● **Goal of the exercise**:
Your answer must be the records below, repeated exactly, with every picture left out.

[[ Available records open ]]

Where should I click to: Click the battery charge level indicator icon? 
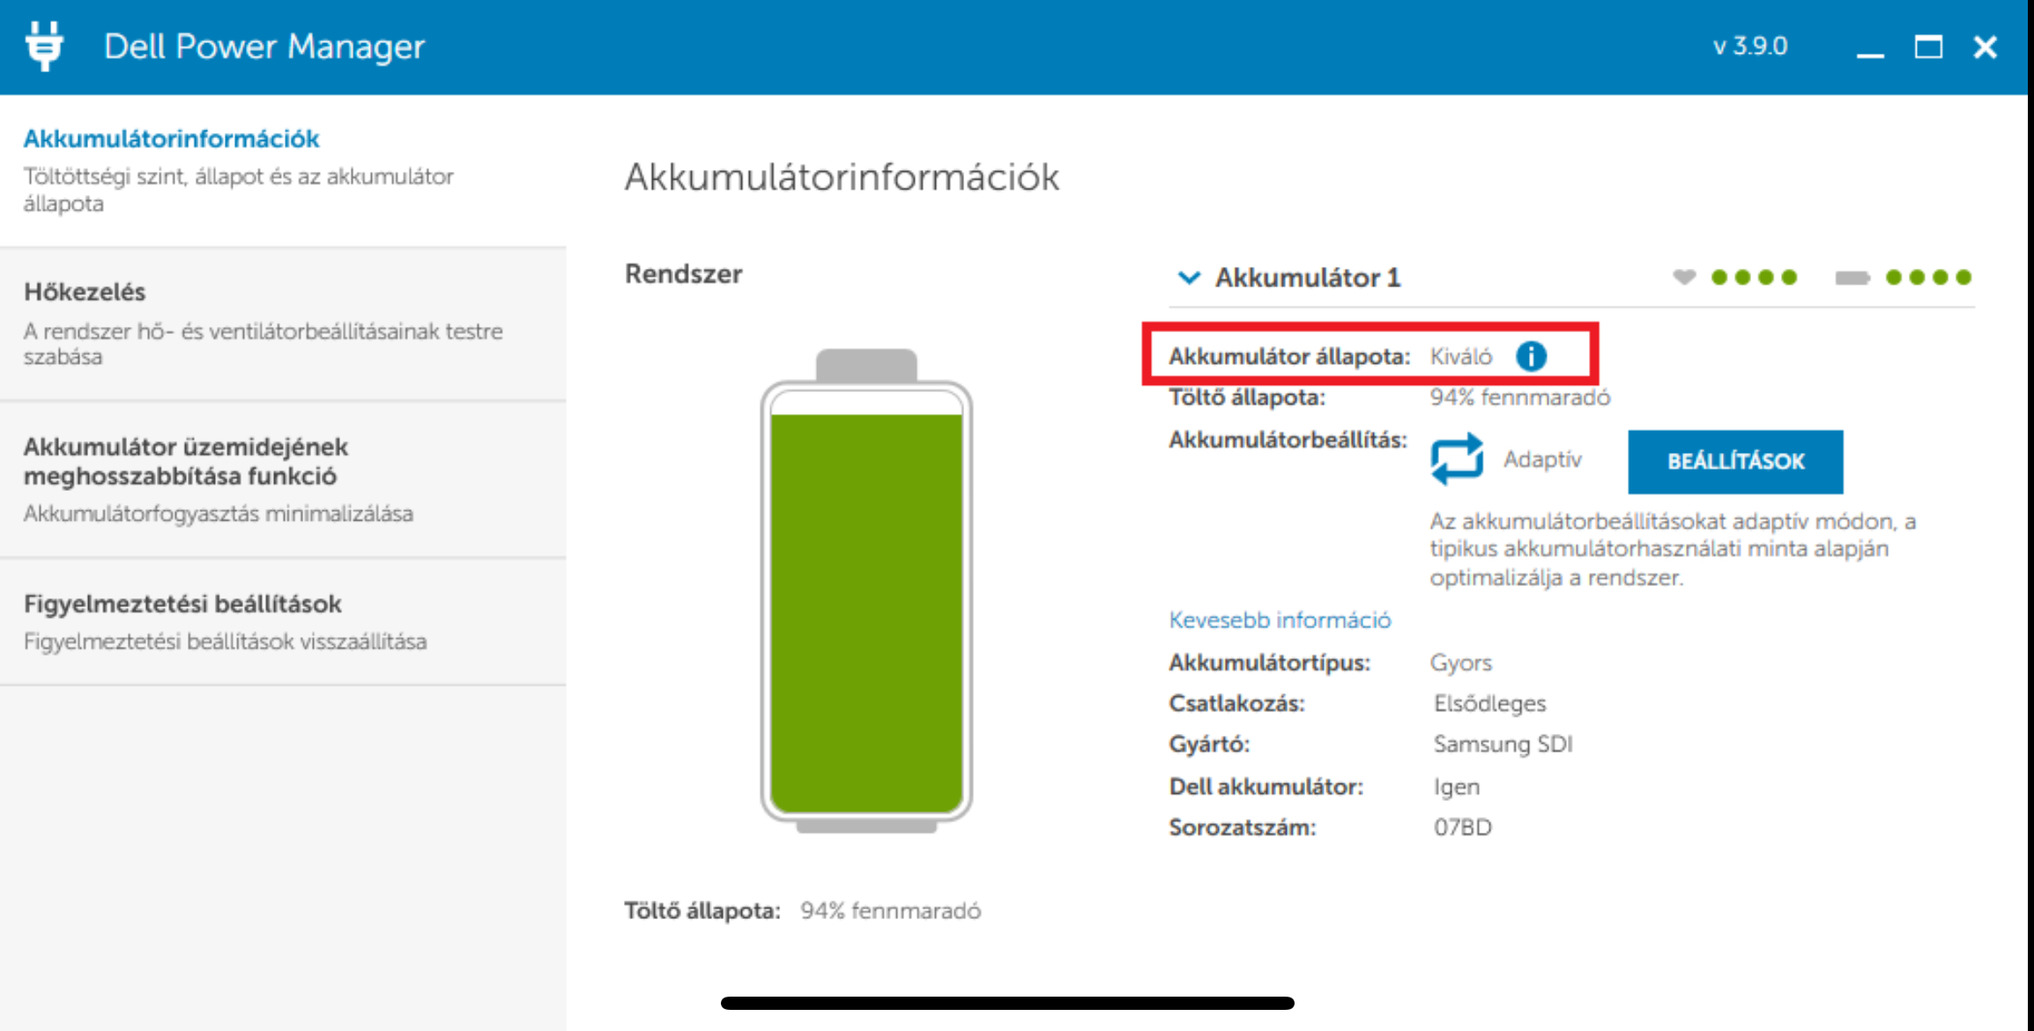click(x=1852, y=277)
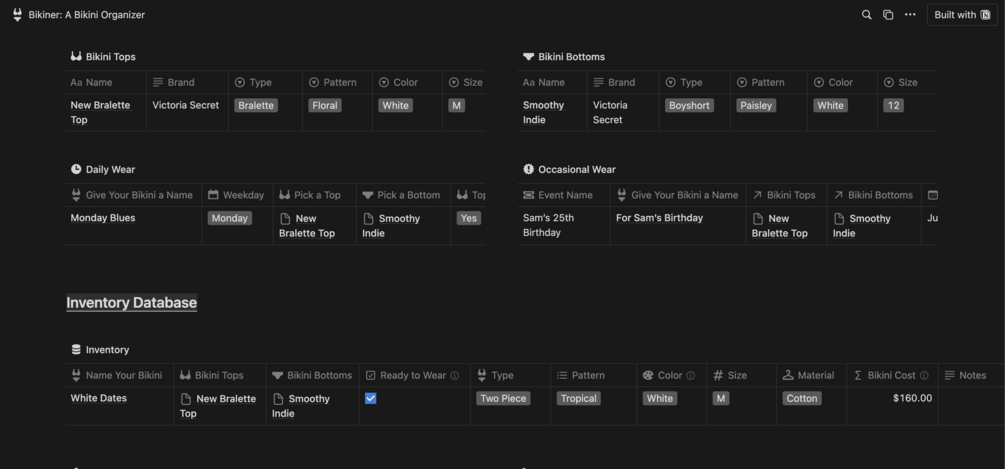Open the three-dot more options menu
This screenshot has height=469, width=1005.
[x=910, y=15]
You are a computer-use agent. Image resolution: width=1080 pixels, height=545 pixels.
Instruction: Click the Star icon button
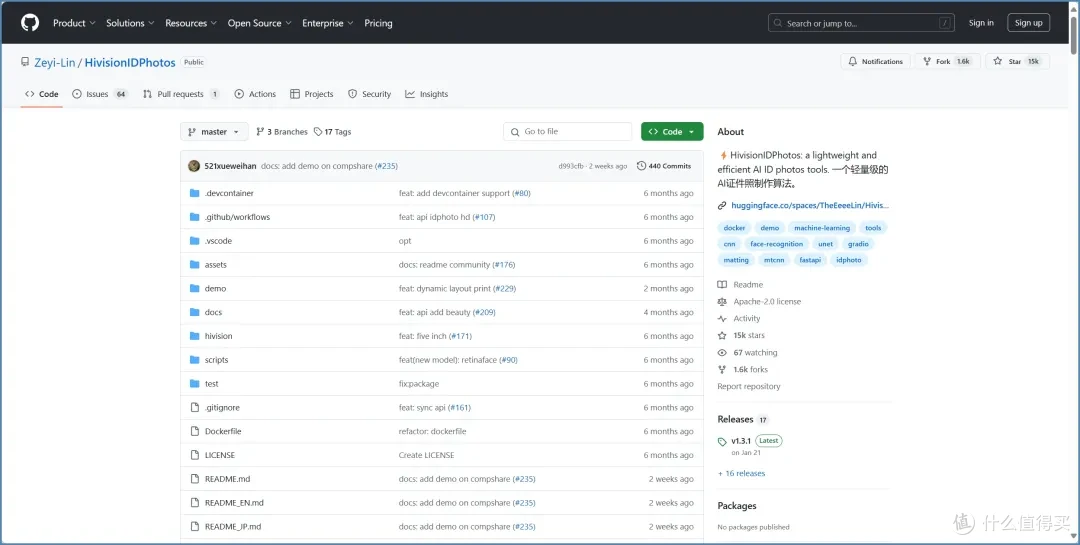click(997, 61)
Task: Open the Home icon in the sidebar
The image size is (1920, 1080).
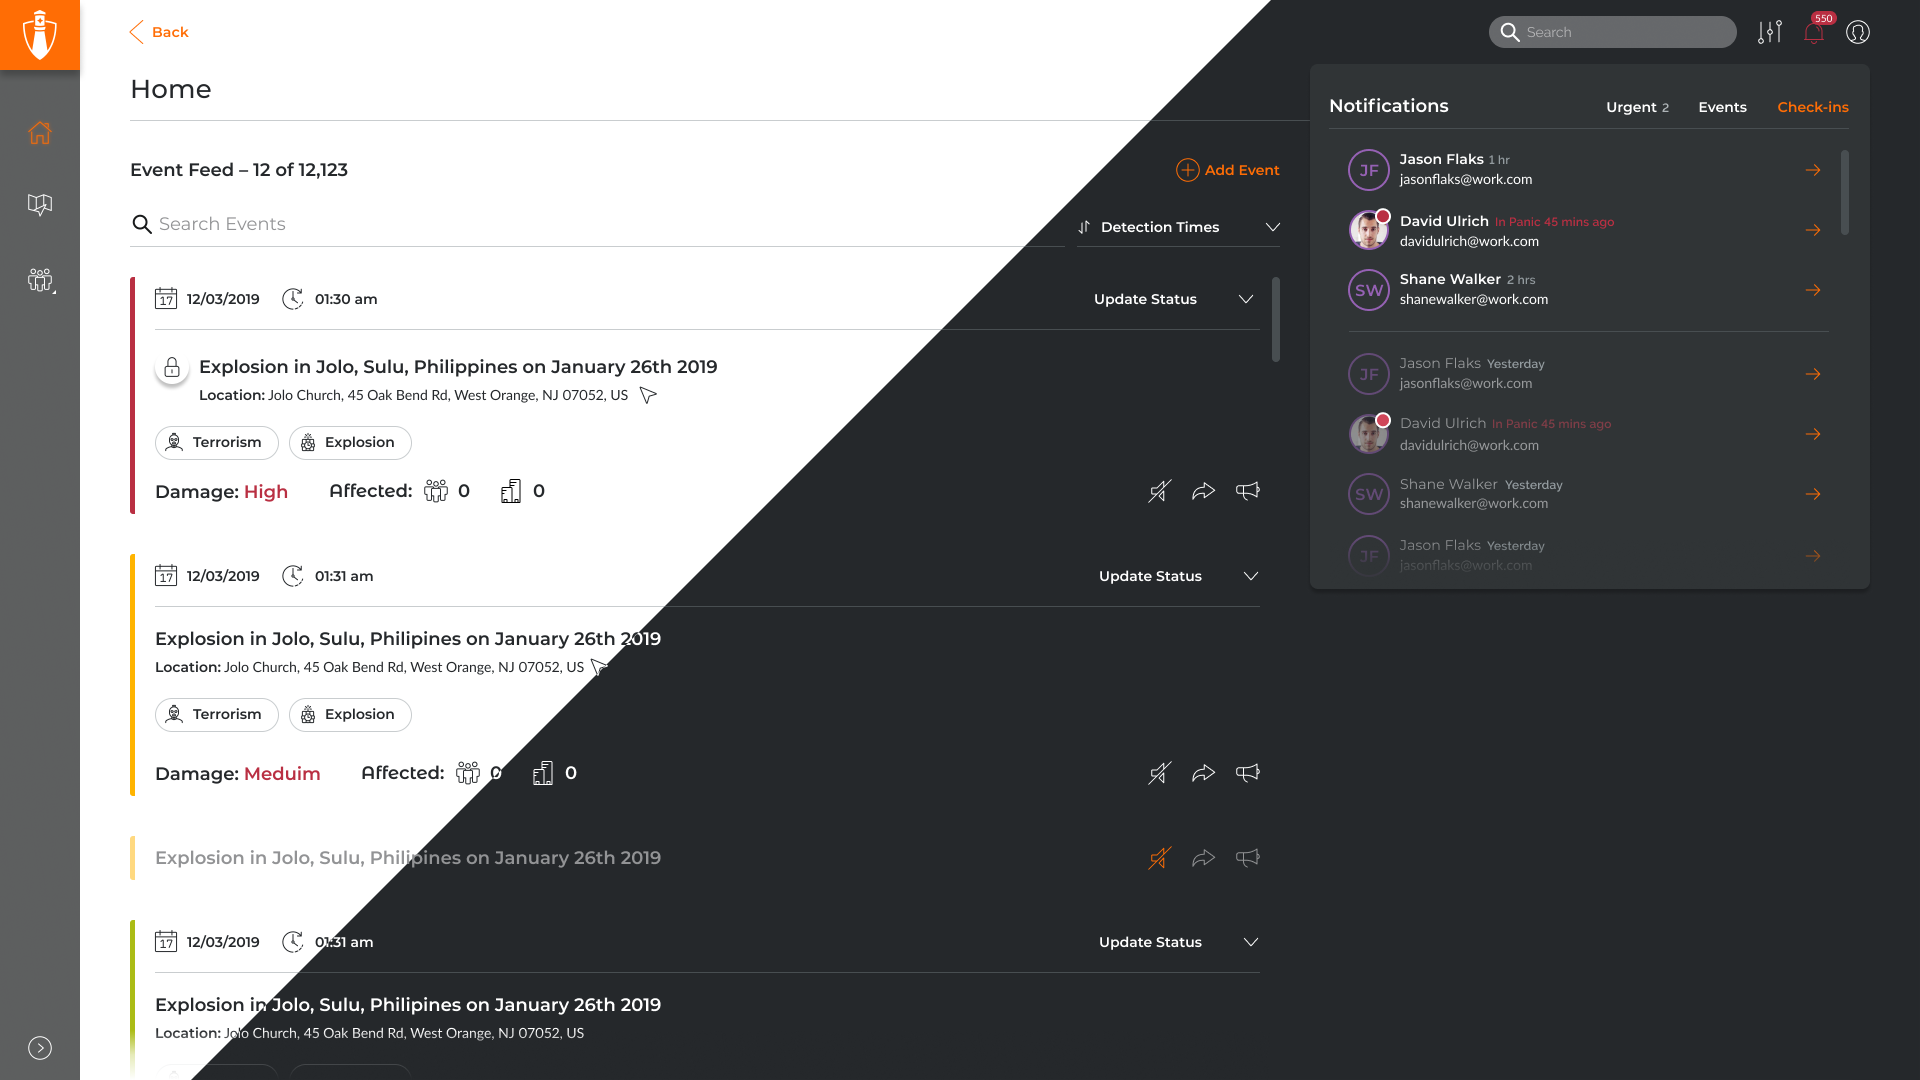Action: pos(40,132)
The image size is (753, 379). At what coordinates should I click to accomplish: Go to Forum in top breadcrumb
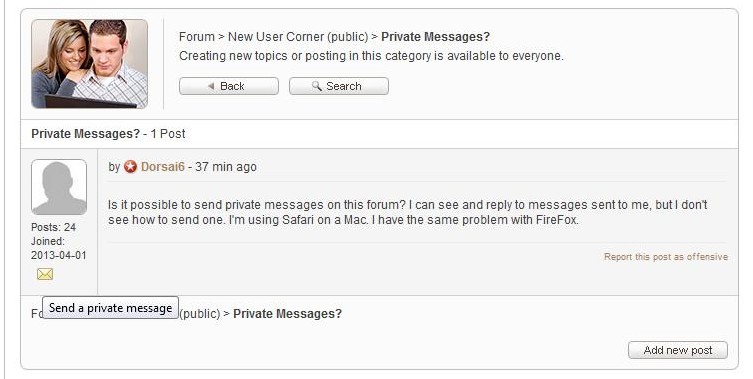(x=197, y=37)
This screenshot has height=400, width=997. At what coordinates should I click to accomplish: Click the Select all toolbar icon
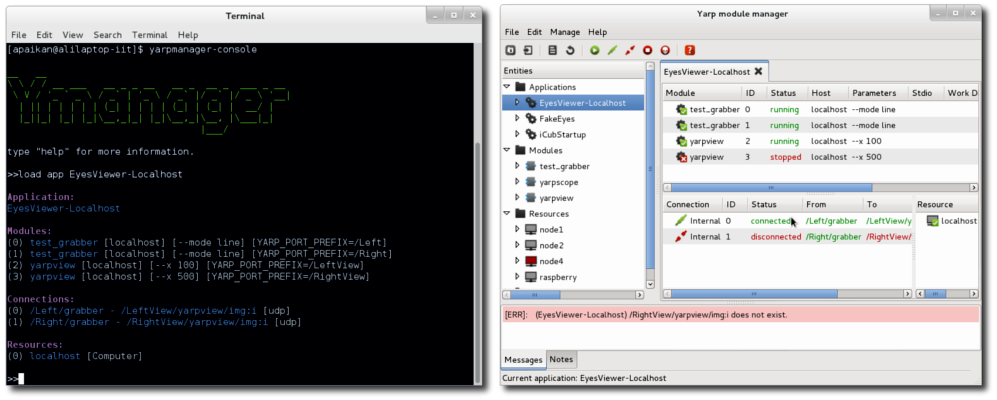coord(553,50)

[[ Available records closed ]]

● **Output for this task**:
Where should I click to: Click the battery charge level indicator icon? 
click(x=1852, y=277)
Open the three-dot more options menu
This screenshot has height=469, width=1005.
[x=910, y=15]
You are a computer-use agent. Image resolution: width=1080 pixels, height=545 pixels.
Instruction: Click the Star icon button
click(997, 61)
Task: Open the Home icon in the sidebar
The image size is (1920, 1080).
Action: pos(40,132)
The image size is (753, 379). At what coordinates should I click to accomplish: Go to Forum in top breadcrumb
(x=197, y=37)
This screenshot has height=400, width=997. At what coordinates should I click to accomplish: Click the Select all toolbar icon
coord(553,50)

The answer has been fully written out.